O “Cavalo Branco”, o “Jotabê” e o “Andarilho Johnnie” começam a se retirar das prateleiras. Pouco a pouco, as adegas de restaurantes, bares e casas noturnas têm sido tomadas por requintadas coleções de cachaça. Artesanal, caprichada, envelhecida em alambiques de carvalho, bálsamo, amendoim, imburana e até de pau-brasil, a bebida nacional compõe um cenário colorido, da mais límpida transparência ao caramelo mais escuro. Não importa a embalagem, o conteúdo faz a festa de quem ousa desafiar os últimos resquícios de preconceito e trocar o destilado escocês pela “marvada”. Hoje, muitas marcas têm preços superiores aos da maioria dos uísques, um absurdo em se tratando de produto nacional. Isso significa que muita grana deve circular nas duas feiras dedicadas à bebida que acontecem este mês. No domingo 11, haverá o encerramento da Expo Cachaça BH 2004, realizada na Serraria Souza Pinto, em Belo Horizonte. A última edição do evento atraiu 43 mil visitantes e expôs 800 marcas de 18 Estados. Entre os dias 22 e 25, é a vez de o Parque de Exposições do Anhembi, na capital paulista, receber 400 marcas de 21 Estados na Brasil Cachaça 2004. Palestras, cursos de degustação e atrações culturais atrairão um público tão diversificado quanto o de consumidores.

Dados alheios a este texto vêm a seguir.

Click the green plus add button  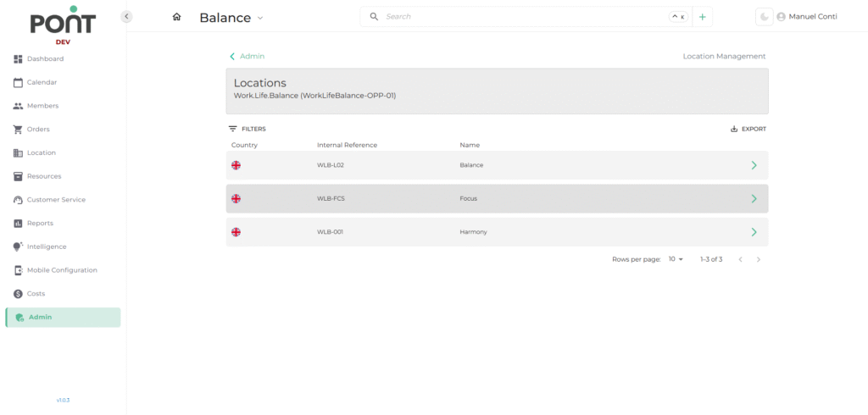pos(702,17)
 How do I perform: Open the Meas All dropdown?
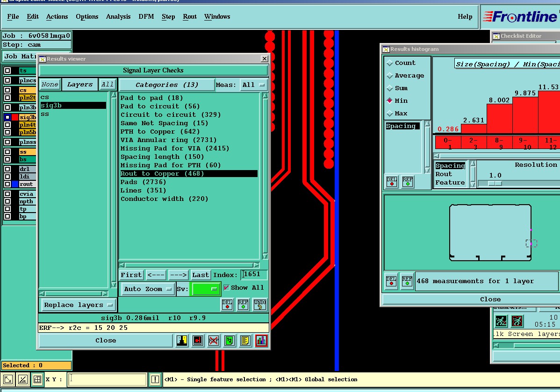[x=254, y=85]
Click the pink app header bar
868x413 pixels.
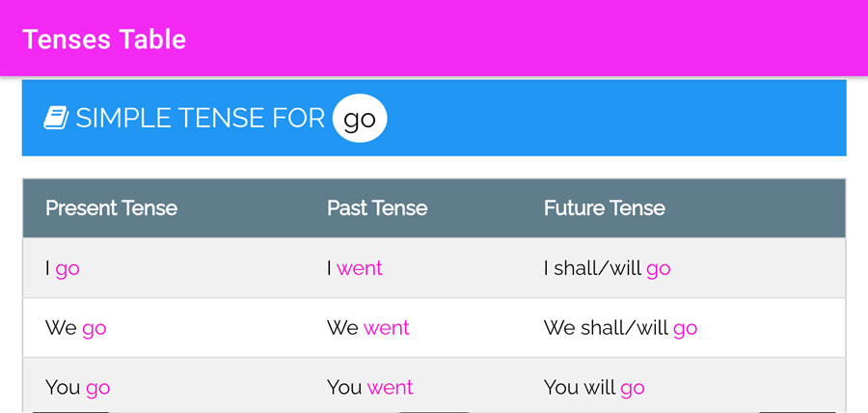(434, 39)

Os empresários pegam carona nessa repentina supervalorização do produto e investem em cachaçarias cada vez mais sofisticadas. Em maio, foi inaugurada em São Paulo a Cachaçaria Pompéia, provavelmente a maior do País, com 320 lugares e uma área total de 9,4 mil metros quadrados, com espaço para leilões de animais e uma minifazenda com pôneis, um avestruz e passeio de charrete. “Criamos um espaço rural no meio da cidade. Fica cheio de casais com crianças nos finais de semana e de executivos de segunda a sexta. Na hora do almoço, servimos comida mineira e, à noite, os clientes são atraídos por nosso cardápio com 350 rótulos de cachaça”, conta Luis Alberto Toquetão, sócio da casa.

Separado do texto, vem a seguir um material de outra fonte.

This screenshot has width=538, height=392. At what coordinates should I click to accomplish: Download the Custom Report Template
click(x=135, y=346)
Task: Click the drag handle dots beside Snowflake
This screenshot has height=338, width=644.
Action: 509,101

A escolha e o fornecimento das garrafas são tarefas dos empresários Carlos Gonzalez e João Rodrigues, que trocaram o comércio de vinhos pelo de aguardente. “Pouco tempo atrás, eu só bebia uísque. Um dia, em um almoço de negócios, me convenceram a experimentar uma cachaça envelhecida 12 anos. Fiquei com medo de ficar com dor de cabeça e achei que minha mulher ia me chamar de cachaceiro quando eu chegasse em casa cheirando a pinga. Não aconteceu nada disso. Desde então, minha bebida é a cachaça”, conta Gonzalez. Os dois profissionais – que de enófilos se tornaram “cachaciers” – comemoram ainda este mês a inauguração de uma cachaçaria dentro da Porto Alcobaça, agitada casa noturna paulistana. Com o parceiro Toquetão, negociam a construção em Xangai, na China, de um espaço semelhante à Cachaçaria Pompéia. “Já fizemos diversas reuniões com empresários de lá. A idéia é criar um espaço dedicado à gastronomia e ao estilo brasileiros”, conta Gonzalez.

No Rio de Janeiro, os apreciadores da cachaça contam, desde dezembro, com a charmosa Mangue Seco, de Plínio Fróes, também proprietário da Rio Scenarium, um dos estabelecimentos mais badalados da rua do Lavradio, próximo à Lapa. A casa tem um restaurante de peixes e frutos do mar no térreo e reserva o piso superior aos amantes da boa aguardente. Já estiveram ali o governador de Minas, Aécio Neves, o cartunista Ziraldo, a cantora Ângela Ro Rô e a atriz Letícia Sabatella. A carta tem 106 marcas, de até R$ 35 a dose (Anísio Santiago), e foi montada com a supervisão de Paulo Magoulas, presidente da Academia Brasileira da Cachaça. Entre os rótulos mais curiosos estão a Mingote – produzida na fazenda de Aécio Neves em Cláudio (MG) e batizada com o apelido do trisavô de Tancredo Neves, Domingos – e a Providência, a aguardente preferida de Juscelino Kubitschek, produzida em Ruenópolis (MG). “Dizem que, quando JK estava no meio de uma reunião muito chata, pedia licença para se ausentar por alguns instantes dizendo que precisava tomar uma providência. A garrafa o aguardava na sala ao lado”, conta Fróes. O público da Mangue Seco é formado principalmente por pessoas descoladas, de meia-idade, que consomem a bebida sem perder a linha. “Na escada que divide os ambientes ainda não registramos nenhuma queda”, brinca o proprietário.